The Climate Savers Computer Initiative’s (CSCI) recent sponsorship of CeBIT, one of the world’s largest IT trade shows, is evidence of a growing trend of the industry embracing the green movement. CSCI takes its doctrine of energy efficiency to a number of programs, events and conferences, but as a main sponsor of CeBIT, it will have the opportunity to thoroughly present its message.
Its goal, in the short term at least, is to reduce the power consumption of computers by 50 percent by 2010. With the help of such partners as Google, Intel, Dell and HP, CSCI has the industry support to reach this goal.
Barbara Grimes, spokesperson for CSCI, said it’s important to sponsor events like CeBIT to give companies and individuals a starting point to go green, as they can view it as an overwhelming enterprise.
“We think of ourselves as the first step an IT department might take in deploying a green IT strategy,” Grimes said. “There’s a whole breadth of things you can do to reduce your electricity consumption and therefore your CO2 emissions — everything from lowering your raw power consumption to choosing products that incorporate more eco-friendly materials and manufacturing processes.”
CSCI points to independent research that says, among other things, that half of the power used by a desktop PC is wasted in the form of heat, never reaching the hard drive or the processor.

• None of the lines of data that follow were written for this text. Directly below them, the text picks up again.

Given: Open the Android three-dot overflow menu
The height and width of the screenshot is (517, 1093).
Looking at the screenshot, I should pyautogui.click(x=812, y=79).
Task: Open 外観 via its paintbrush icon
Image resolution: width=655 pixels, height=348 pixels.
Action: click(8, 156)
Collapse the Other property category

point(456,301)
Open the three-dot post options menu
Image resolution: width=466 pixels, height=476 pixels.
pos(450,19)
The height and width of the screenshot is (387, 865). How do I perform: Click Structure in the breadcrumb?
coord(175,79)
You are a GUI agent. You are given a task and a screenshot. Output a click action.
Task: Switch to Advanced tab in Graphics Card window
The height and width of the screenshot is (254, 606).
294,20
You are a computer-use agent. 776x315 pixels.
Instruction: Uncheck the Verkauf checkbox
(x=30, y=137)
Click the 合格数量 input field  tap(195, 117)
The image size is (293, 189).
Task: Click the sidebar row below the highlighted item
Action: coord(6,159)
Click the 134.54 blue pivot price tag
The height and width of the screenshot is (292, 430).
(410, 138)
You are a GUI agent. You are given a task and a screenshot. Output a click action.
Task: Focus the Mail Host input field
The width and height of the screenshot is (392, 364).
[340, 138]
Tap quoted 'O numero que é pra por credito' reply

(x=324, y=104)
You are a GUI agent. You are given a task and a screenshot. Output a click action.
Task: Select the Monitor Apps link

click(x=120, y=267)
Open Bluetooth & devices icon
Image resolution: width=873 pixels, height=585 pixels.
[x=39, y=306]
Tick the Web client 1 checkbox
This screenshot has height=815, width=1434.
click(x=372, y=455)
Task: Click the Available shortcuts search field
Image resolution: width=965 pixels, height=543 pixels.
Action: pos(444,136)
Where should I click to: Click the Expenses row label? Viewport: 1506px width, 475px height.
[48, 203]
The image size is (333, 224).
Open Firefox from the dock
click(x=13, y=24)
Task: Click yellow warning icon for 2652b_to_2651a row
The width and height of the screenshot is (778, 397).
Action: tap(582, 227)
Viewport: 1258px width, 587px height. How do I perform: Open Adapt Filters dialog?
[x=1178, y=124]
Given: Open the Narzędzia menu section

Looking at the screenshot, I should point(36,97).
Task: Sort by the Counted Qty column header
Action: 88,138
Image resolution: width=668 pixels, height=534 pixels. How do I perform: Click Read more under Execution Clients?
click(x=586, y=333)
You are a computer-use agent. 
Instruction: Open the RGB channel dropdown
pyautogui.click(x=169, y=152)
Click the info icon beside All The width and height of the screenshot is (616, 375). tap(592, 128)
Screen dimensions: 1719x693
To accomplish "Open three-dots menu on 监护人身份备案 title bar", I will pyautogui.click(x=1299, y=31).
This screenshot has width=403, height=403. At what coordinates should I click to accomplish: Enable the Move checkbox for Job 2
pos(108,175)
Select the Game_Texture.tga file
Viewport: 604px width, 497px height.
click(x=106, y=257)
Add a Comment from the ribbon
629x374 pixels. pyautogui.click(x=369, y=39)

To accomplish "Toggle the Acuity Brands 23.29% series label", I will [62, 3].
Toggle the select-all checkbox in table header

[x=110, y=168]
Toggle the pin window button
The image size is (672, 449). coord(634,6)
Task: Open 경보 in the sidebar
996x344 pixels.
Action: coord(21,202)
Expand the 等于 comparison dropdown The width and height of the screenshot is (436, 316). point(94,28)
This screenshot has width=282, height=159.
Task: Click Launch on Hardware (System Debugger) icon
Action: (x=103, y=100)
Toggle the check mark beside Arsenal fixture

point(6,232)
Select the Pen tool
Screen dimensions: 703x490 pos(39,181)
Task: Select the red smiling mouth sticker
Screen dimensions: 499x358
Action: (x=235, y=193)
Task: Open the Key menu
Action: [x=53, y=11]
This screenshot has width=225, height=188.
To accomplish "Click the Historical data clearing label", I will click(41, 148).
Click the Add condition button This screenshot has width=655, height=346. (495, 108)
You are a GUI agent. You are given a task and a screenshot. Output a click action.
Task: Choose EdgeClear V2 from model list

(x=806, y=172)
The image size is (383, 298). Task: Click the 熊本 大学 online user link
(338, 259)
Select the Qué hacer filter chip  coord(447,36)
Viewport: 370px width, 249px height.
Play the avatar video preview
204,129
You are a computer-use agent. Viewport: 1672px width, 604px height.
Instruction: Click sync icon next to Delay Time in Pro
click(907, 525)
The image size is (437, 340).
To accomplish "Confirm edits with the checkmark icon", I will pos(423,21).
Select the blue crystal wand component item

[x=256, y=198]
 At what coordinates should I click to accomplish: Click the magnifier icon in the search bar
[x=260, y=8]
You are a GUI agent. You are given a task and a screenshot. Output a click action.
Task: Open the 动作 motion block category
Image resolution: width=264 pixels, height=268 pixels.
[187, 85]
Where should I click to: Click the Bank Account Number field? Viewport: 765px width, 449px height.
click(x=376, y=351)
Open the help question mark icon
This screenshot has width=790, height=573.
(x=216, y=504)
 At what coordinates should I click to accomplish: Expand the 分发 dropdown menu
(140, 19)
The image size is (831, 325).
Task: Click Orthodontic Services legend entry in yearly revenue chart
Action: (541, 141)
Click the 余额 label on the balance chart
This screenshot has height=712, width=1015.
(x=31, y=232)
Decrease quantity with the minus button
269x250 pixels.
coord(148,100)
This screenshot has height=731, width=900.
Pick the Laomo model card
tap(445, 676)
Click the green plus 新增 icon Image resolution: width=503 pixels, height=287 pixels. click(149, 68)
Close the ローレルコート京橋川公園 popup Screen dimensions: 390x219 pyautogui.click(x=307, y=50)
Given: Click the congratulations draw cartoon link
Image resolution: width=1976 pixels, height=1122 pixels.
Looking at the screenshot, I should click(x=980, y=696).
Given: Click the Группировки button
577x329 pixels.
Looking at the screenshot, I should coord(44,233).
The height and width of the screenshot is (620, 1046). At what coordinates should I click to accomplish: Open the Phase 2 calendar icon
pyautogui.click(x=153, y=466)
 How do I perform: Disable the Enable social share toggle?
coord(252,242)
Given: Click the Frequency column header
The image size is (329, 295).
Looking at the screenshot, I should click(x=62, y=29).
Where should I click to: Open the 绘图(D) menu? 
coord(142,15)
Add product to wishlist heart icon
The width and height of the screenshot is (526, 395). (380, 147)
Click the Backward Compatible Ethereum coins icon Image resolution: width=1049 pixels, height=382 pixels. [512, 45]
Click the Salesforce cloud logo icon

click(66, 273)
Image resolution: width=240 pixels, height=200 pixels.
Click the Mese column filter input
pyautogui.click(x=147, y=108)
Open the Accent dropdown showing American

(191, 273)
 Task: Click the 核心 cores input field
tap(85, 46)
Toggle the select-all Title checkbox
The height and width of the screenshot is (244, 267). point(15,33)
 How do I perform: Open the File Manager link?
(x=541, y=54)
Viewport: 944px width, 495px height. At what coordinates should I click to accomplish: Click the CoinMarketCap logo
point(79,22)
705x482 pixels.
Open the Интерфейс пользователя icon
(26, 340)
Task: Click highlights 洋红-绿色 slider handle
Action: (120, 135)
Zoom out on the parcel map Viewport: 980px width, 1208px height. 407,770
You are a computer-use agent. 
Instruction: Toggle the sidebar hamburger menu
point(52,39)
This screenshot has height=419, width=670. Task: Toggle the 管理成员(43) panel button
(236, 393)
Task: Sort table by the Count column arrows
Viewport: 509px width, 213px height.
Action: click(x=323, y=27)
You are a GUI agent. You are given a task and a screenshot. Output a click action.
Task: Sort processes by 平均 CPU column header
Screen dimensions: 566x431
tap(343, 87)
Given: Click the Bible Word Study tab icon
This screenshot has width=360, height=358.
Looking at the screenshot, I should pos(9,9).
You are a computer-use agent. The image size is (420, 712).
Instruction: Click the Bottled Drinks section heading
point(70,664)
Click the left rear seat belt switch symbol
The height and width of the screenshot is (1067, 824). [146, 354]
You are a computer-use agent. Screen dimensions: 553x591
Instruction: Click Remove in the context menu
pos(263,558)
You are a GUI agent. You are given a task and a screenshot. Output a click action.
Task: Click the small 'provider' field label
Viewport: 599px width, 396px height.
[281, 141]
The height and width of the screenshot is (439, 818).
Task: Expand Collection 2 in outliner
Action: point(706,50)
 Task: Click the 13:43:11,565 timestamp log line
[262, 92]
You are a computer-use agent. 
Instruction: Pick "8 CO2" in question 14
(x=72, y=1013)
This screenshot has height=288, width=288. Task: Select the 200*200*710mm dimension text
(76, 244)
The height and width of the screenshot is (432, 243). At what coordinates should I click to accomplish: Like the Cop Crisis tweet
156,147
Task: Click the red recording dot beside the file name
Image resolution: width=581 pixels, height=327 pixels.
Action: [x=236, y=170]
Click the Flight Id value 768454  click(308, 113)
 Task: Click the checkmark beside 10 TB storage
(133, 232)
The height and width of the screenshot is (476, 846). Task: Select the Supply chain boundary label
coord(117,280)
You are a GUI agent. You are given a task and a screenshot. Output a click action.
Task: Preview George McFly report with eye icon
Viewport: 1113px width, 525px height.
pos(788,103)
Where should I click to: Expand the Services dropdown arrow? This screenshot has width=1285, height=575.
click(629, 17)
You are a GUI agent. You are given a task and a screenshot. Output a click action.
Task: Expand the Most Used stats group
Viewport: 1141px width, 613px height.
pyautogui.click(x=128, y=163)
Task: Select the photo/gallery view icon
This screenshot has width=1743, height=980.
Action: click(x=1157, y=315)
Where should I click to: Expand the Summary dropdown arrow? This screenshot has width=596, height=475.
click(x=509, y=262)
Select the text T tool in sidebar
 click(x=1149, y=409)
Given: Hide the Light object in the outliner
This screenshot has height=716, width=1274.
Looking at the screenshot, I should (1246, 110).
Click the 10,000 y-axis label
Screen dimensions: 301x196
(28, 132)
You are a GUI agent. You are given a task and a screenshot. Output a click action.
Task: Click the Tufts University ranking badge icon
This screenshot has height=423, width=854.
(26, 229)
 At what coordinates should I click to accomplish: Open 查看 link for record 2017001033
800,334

CSCI advocates that companies buy more energy-efficient, green-oriented computing equipment in the future to help combat this, but also offers advice for what to do with current systems.
“With systems that [companies] currently have, we try and get [them] to turn on power management, which is only on around 10 percent of desktops today, so it’s a massive missed opportunity there,” Grimes said. “Having a couple concrete things they can do to start with is pretty big for most companies, so they can start to get their arms around the whole wealth of opportunities in this space.”
Part of the reason CSCI attends trade shows such as CeBIT is the opportunity not only to talk to industry professionals, but also regular folks interested in IT. According to Grimes, if the IT industry at-large shows its willingness to go green, it will have a trickle-down effect to the common end user.
“It’s great to be able to get out and talk to individuals who use computers at home, too, and are equally impacted by these issues,” she said.